A menudo, en la especie humana, ocurren episodios violentos que terminan con la muerte de uno o más implicados. ¿Por qué? El hombre carece del principio de antítesis, lo tuvo, pero lo ha eliminado. ¿El motivo? La sofisticación y el desarrollo de las armas. Supongamos que dos ciervos en celo luchan por conseguir los favores de una hembra. Sabemos que este enfrentamiento nunca acabará con la muerte de ninguno de los ciervos. Los embates violentos de los contendientes terminarán cuando uno de ellos reconozca su derrota y enseñe el vientre a su adversario declarándose vencido. En este punto la agresividad cesa y el conflicto concluye. Trasladémonos mentalmente a Iraq, ¿quién no recuerda esas escenas de bombardeos nocturnos sobre Bagdag? Gracias a los mísiles de largo alcance, las tropas estadounidenses podían masacrar a los iraquíes a kilómetros de distancia, sin tener delante a su adversario, sin verle la cara. En estas condiciones, la conducta de calma no puede contrarrestar la agresividad. En el proceso de evolución, la especie humana se ha dejado por el camino una conducta imprescindible, la de contrarrestar la agresividad, algo que puede calificarse de involución y que nos lleva al pesimismo a la hora de valorar el futuro del hombre. La inteligencia nos ha servido a los humanos para desarrollar armas químicas, armas nucleares, virus letales... El hombre es el único animal capaz de dispararle un tiro en la sien a un semejante que, arrodillado ante él, suplica por su vida. Pero la agresividad también nos hace personas, si carecemos de ella nos falta orgullo y todo el mundo nos maneja. El entusiasmo belicoso, requisito previo para la guerra, lo es asimismo para cualquier ideal humano, sin él nos falta algo y somos incapaces de emprender nada.

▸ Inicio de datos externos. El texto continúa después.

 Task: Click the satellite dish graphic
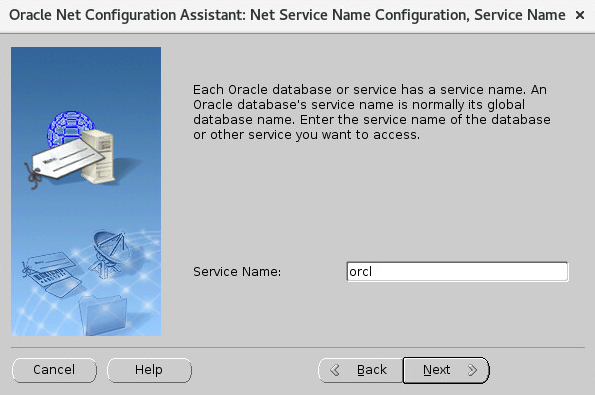(108, 254)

No se ha podido demostrar en el caso del hombre, pero sí en ciertos animales: la agresividad cumple en ellos todas las reglas de la conducta reductora del umbral y de la conducta apetitiva. Las sociedades humanas constituyen mecanismos coactivos que canalizan la agresividad en la dirección prescrita. La misma relación existe entre el impulso interno que surge y los centros superiores que lo reprimen para restringir la agresividad, igual que ocurre con otros modelos de conducta instintiva.

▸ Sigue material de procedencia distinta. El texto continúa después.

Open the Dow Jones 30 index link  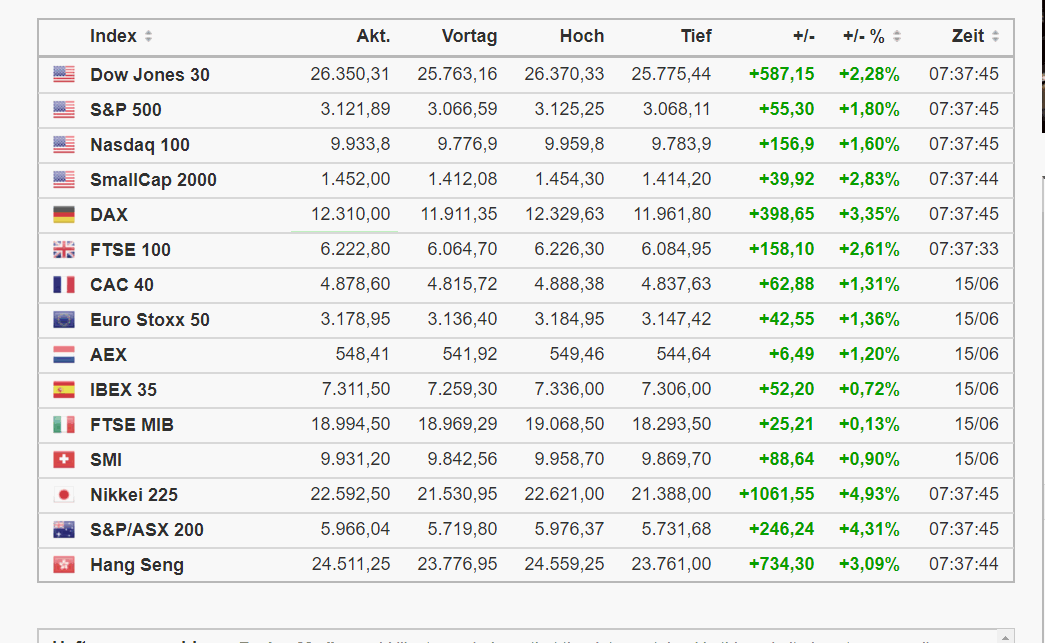pos(150,74)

Se han realizado estudios sobre la influencia que puede tener en las personas la visualización de escenas violentas sin que se llegue a una conclusión definitiva. Para unos es un modelo destructivo y recomiendan que se erradique del cine y de la televisión. Para otros, la agresividad tiene una compensación automática y se preguntan si el hecho de fomentar en la gente una agresividad destructora y además experimentada por otro aumenta la probabilidad de que se despierte esta agresividad, o si la agresión ajena tiene un efecto catárquico. Si los niños se acostumbran a ver guerras, asesinatos y luchas en la televisión, podrán disminuir sus inhibiciones cuando tengan ocasión de cometer actos violentos. No es que se incremente el potencial agresivo, sino que se reduce la inhibición, creando un clima social que tolera dichas acciones agresivas. Otro de los peligros es que se premie la violencia de un modelo, entonces es más probable que el niño la imite. Los modelos peligros son, por ejemplo, James Bond, un asesino profesional a quien se admira como héroe.

Es muy sencillo despertar en el hombre un entusiasmo individual y colectivo por la guerra, pero resulta muy difícil inculcarle el entusiasmo por la paz. Las guerras siguen considerándose causas justas y debemos acostumbrarnos a la idea de que la guerra ya no cumple ninguna función: las armas nucleares la han convertido en una especie de suicidio, y su eliminación debe ser una prioridad, el objetivo principal de la educación social. Aún es posible entusiasmar a la sociedad por la paz, por la ecología… Hay causas espléndidas por las que luchar sin tener que luchar necesariamente contra otros.